多店舗型ビジネスの特徴は「働く人が多い」です。

働く人達のタイプも様々です。

 

もちろん、中には「会社が厳しいから本気を出さなきゃ!」となる人もいますが、

逆に「こんな会社ではやってられない」と離脱してしまう人もいます。

 

一概に「厳しい会社にすれば、皆が本気を出してくれる」とは言えません。

 

よって、一部の社員達の為に、本来は厳しくしたくはない社長が「厳しくしなければ!」とするのはお薦めしません。

効果が薄いですし、そもそも社長ご自身の強みが失われてしまうからです。

 

「従業員それぞれの強みを生かしたい」としている社長が、そうしたいが為に「社長ご自身の強みを無くしてしまう」

これではまるで説得力がありません。本末転倒です。

 

たまに

 「うちは厳しい会社で有名」

 「これで何年もやってきてる」

 「前にこんな事があったけど、その時うちはこう言い返してやったんですよ!」

 

そんな自社の厳しさに誇りを持っていて、業績も伸ばしている企業があります。

 

なぜ伸びているのか?

 

それは、社長が元々そういう人だからです。

 

社長の強みが「厳しさ」なのであれば、それは強力な武器です。

社長が持っている強みに磨きをかけることは、会社の業績を上げていく上でとても重要です。

 

よって社長ご自身が「自分は厳しい会社にはしたくない」というのであれば、無理に変える必要はありません。

 

残念な事に

 「厳しい会社に変えていってから業績が落ちていった」

そんな事例もあります。

 

社長や経営陣、幹部達は立場上、他人から注意、指摘されることはほとんどありません。

自分のアクションが合っているか、間違っているか?自ら気が付くことが困難な人達です。
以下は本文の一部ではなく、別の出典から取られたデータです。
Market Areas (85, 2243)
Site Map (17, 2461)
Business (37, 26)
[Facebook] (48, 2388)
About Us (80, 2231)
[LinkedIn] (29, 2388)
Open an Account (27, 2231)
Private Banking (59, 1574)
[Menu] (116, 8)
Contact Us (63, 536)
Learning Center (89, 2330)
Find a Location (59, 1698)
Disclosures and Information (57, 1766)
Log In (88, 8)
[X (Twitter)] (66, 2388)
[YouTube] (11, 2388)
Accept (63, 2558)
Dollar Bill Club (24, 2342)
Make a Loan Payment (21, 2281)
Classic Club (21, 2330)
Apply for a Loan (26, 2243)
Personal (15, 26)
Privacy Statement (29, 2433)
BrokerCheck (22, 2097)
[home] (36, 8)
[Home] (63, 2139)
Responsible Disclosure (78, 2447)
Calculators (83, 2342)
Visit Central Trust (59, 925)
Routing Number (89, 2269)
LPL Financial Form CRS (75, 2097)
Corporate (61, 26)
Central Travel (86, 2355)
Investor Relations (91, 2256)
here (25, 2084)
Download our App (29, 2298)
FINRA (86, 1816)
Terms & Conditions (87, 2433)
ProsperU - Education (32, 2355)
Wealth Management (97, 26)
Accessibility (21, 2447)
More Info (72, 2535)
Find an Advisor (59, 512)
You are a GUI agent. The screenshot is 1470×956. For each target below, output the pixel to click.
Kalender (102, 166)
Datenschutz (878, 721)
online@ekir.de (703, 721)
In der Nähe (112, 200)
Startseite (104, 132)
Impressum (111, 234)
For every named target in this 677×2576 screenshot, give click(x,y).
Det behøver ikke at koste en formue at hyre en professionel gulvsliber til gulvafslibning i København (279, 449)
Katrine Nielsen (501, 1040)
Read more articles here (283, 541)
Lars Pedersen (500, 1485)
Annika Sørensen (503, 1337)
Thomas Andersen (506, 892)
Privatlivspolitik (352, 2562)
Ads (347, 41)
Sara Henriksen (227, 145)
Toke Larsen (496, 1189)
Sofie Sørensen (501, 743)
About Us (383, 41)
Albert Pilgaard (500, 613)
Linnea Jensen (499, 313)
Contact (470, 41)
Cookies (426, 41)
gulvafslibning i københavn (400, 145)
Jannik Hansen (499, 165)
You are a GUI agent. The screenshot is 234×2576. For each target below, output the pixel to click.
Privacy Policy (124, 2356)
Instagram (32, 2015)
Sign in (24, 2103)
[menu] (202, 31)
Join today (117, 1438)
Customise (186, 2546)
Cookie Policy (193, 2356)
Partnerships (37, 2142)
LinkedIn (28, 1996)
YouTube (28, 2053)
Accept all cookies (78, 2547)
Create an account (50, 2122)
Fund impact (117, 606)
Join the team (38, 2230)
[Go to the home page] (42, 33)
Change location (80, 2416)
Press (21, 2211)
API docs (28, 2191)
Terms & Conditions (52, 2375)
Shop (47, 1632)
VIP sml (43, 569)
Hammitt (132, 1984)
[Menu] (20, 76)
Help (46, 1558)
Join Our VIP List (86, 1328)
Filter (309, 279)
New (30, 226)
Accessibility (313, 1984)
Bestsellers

厳しく指導していますと「皆思い通りに動いているな」と感じてしまうからか、気持ちが大きくなっていきます。

 

どんどん調子に乗ってきて

 「もっと強く言ってみよう」

 「もっと厳しくしなければ」

 

しかしその末路は「気が付いたら後ろには誰もついてこなくなっていた」です。

その後に待っているのは、今まで偉そうに指示ばかりしていた人達が現場に立たなければ回らなくなってしまったという辛い現実です。

 

これはまるで他人事のようなケースですが、どの多店舗型ビジネス企業にも十分にあり得ることです。

 

もしかしたら、社長が気が付かないところで、誰かが地位、権力を強引に振り回し続けてしまっている・・・かもしれません。

 

 

さて、社長が厳しいか寛容かに関係なく、業績を上げていってる企業は他の企業と何が違うのか?

 

実はそんな企業の社長には秘訣があります。

 

それは

 「社長はどんな従業員でも変えられる」

です。

 

重要なのは、社長が厳しいかどうかではなく

 「確かに社長の言うとおりだ」

 「私は変わらなきゃ」

などと、従業員がどんなタイプの人あっても変えられるということです。

 

その結果、誰もが社長の方針に共感し、全員の力を一方向に束ねられ、爆進していくことができるようになります。

 

また、従業員達はもちろん、各部署のリーダーも同じで、彼らがどんなタイプの人であっても

 「そうか、こう接すれば変わってくれるのか」

と、スムーズに本気を引き出せるようになっています。

 

よって、組織の人間関係によくある

 「一体何を考えているんだこの人は?」

 「あの人はズレている」

 「上司の指示に納得できない」

 「あの人さえいなければ・・・」

などが無くなっていきます。

 

逆に増えていくのは

 「一体誰が、どうやってあの人を変えられたの?」

 「10年以上誰も変えられなかった堅物なのに、人が変わるように働き出した」

そんな変化が日々起きるようになります。

 

 

人を変える

これはとても難しい事です。

 

権力を振りかざして強烈な注意や指導をしても、その人は変わりません。

ただ、業務命令に従って仕方が無く動いているだけです。

そんな社員達、スタッフ達のアクションで他社より大きな結果を得られることはありません。

 

人が変わるということは、その人自身が

 「やるぞ!」

となることです。

 

社長にとって、これほど頼もしい事はありません。

 

そんな「本気で結果を出しやる!」という人が次々に生まれていく環境が整っていれば多店舗型ビジネスは急成長していきます。

 

なぜなら働く人が多いからです。

働く人達が少ない他業態の社長は逆立ちしてもマネできません。

 

人の力はとてもコントロールが難しく、時に暴発もします。

しかし、うまく束ねられたらそのエネルギーは計り知れません。

 

他社の社長達がその実現に、あれこれ手を焼いている中

 「そうか、こうしたら人が変わっていくんだな」

秘訣を手に入れた社長だけが、会社を大きく成長させることができるのです。